• **Task requirements**:
Return only the lines below starting at the line containing "The image size is (1400, 893)." and ending at the line containing "How do I perform: Click", both included, exactly as they are and with no pictures.

• **Material provided**:
※
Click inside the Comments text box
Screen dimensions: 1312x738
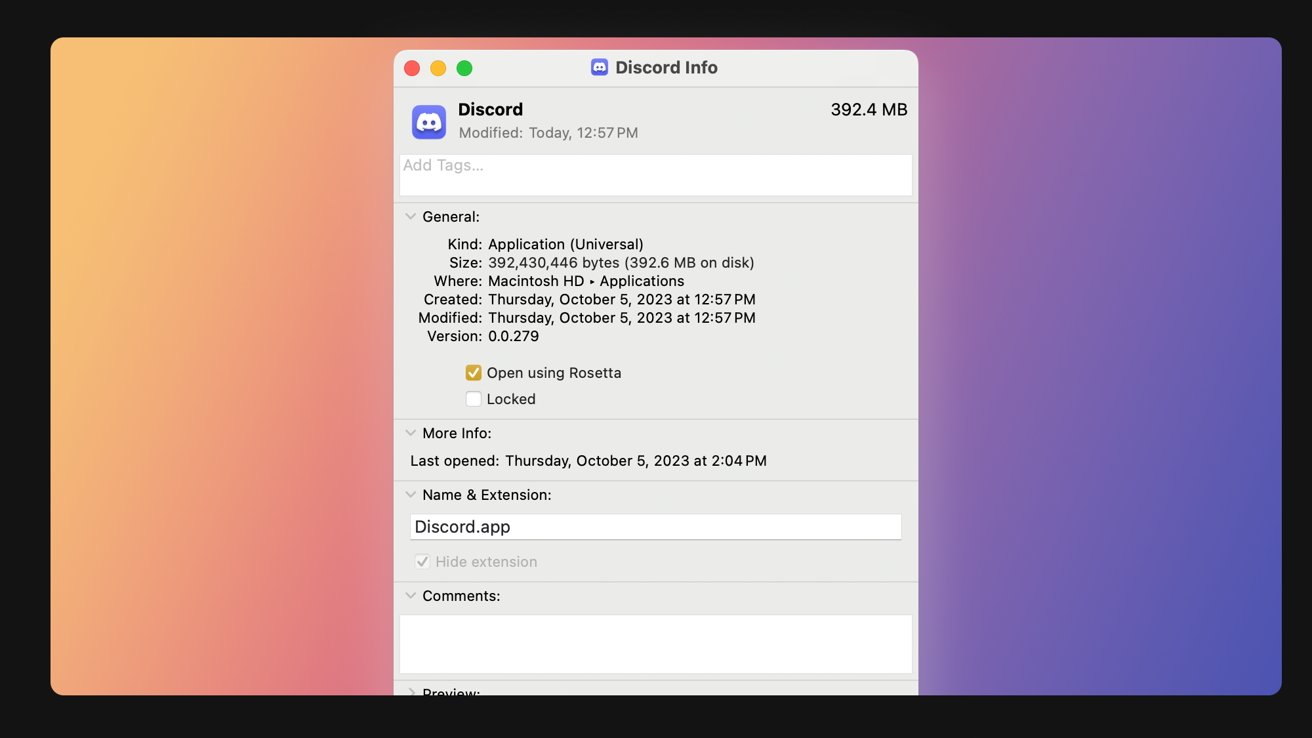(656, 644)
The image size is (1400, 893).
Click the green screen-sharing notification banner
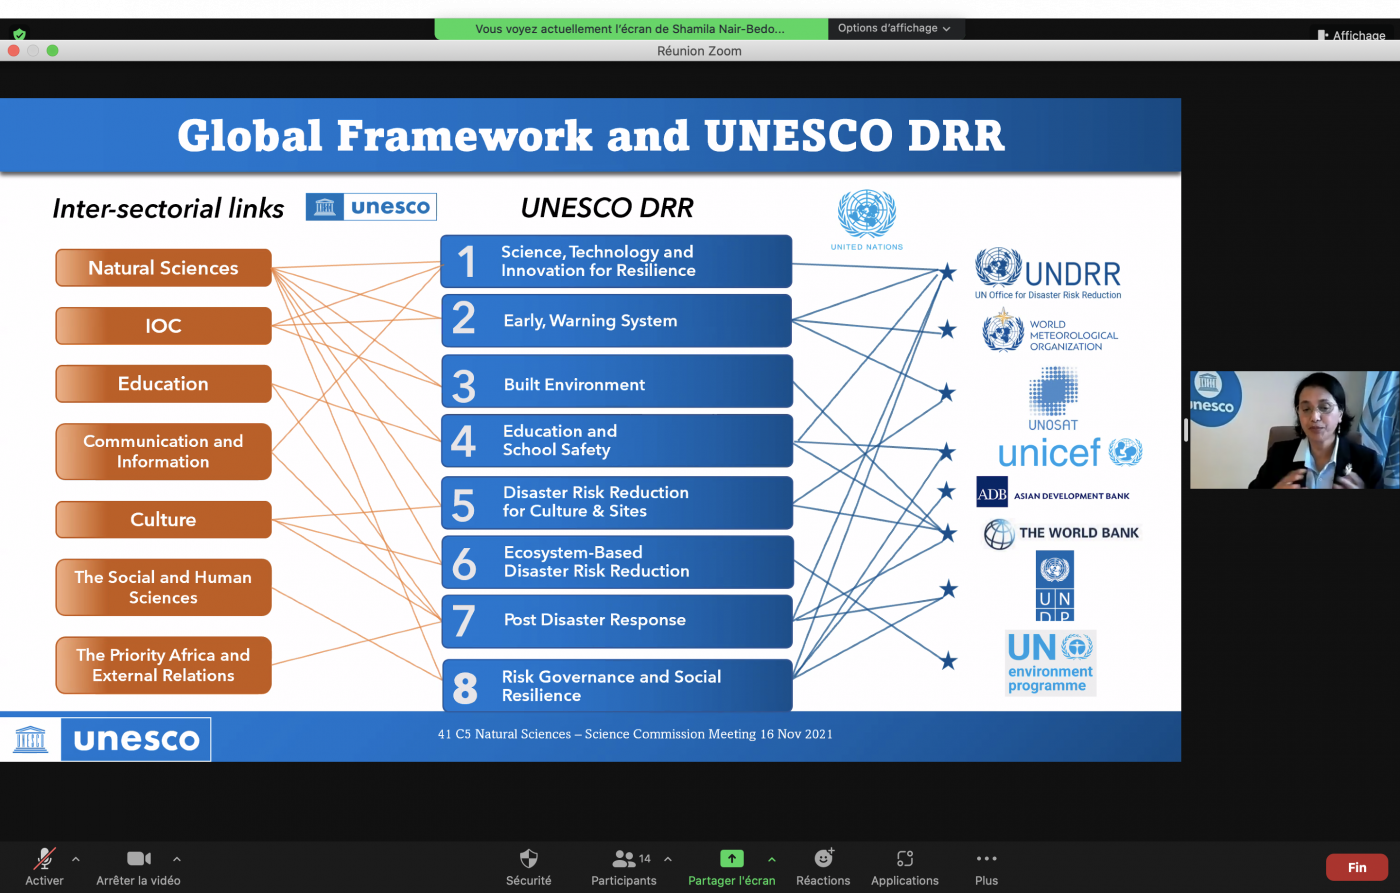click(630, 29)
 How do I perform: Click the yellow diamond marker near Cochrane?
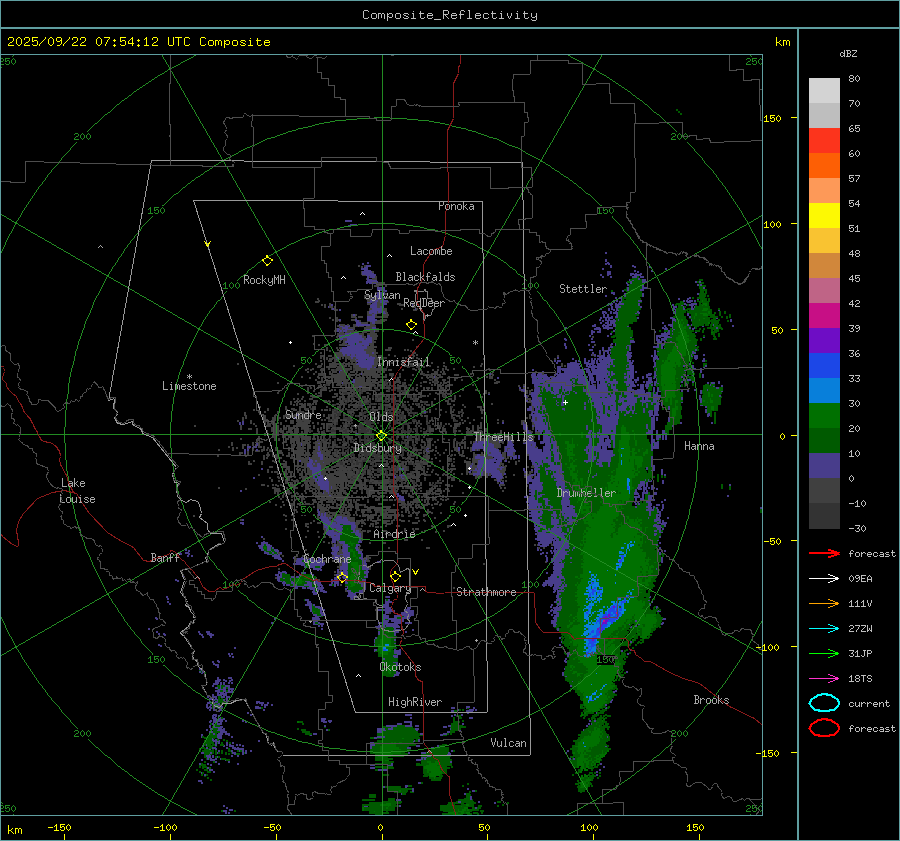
※
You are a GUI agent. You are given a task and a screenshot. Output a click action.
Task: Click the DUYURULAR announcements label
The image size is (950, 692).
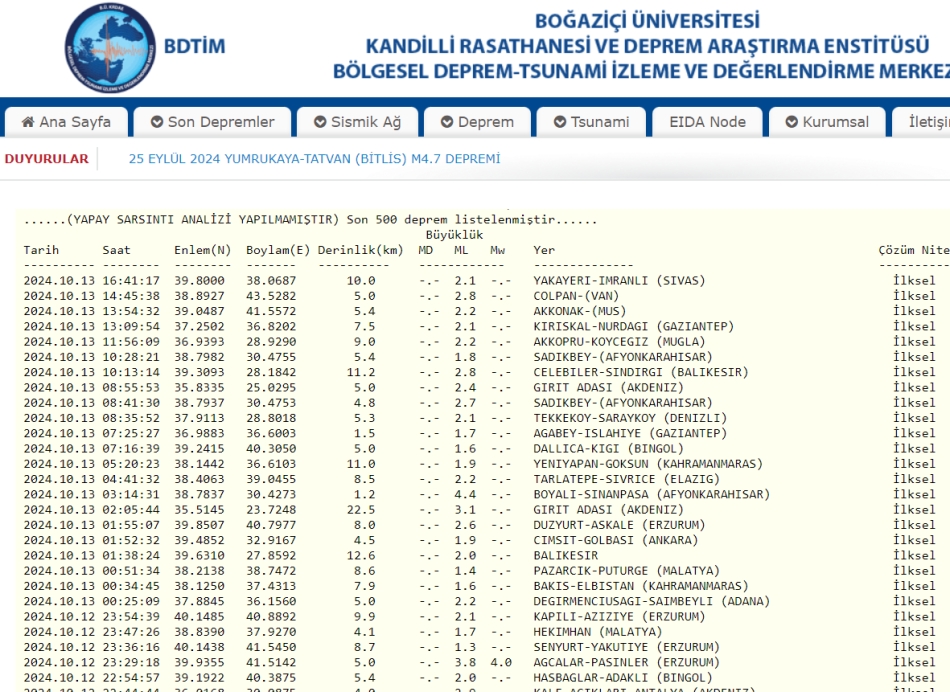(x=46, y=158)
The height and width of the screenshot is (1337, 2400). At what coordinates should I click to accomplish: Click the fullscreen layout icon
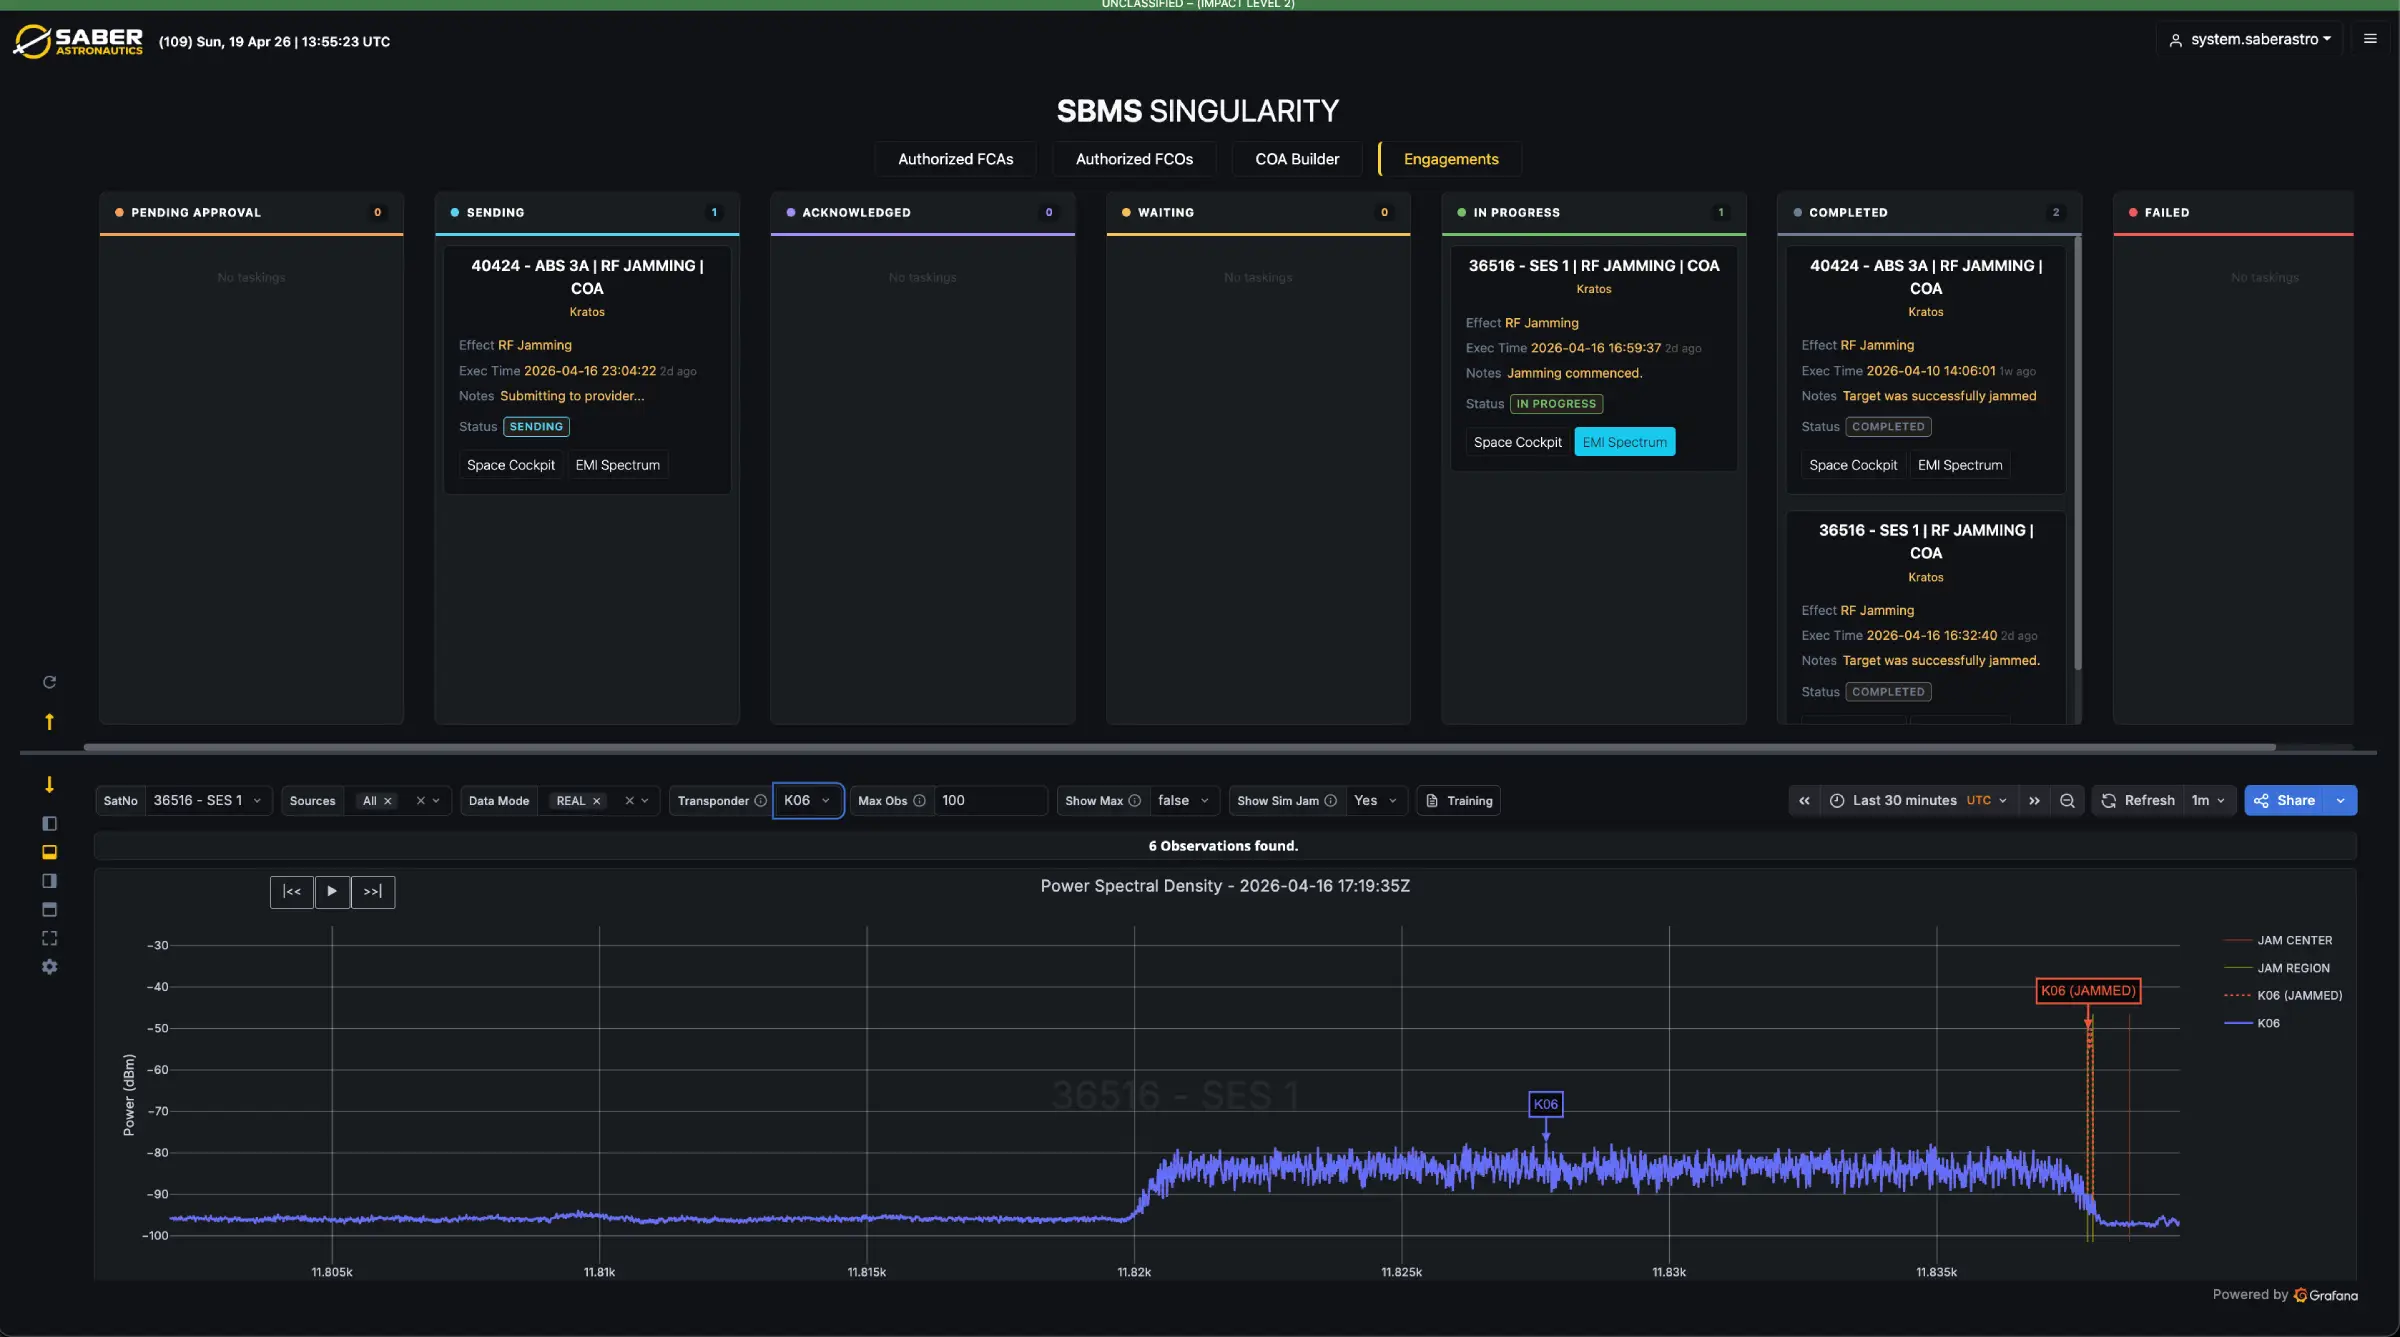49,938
※
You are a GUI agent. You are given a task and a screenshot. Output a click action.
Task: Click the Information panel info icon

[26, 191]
※
• **Task solution**:
The image size is (1400, 893).
Click the green screen-sharing notification banner
click(630, 29)
 How do I perform: Click the yellow diamond marker near Cochrane?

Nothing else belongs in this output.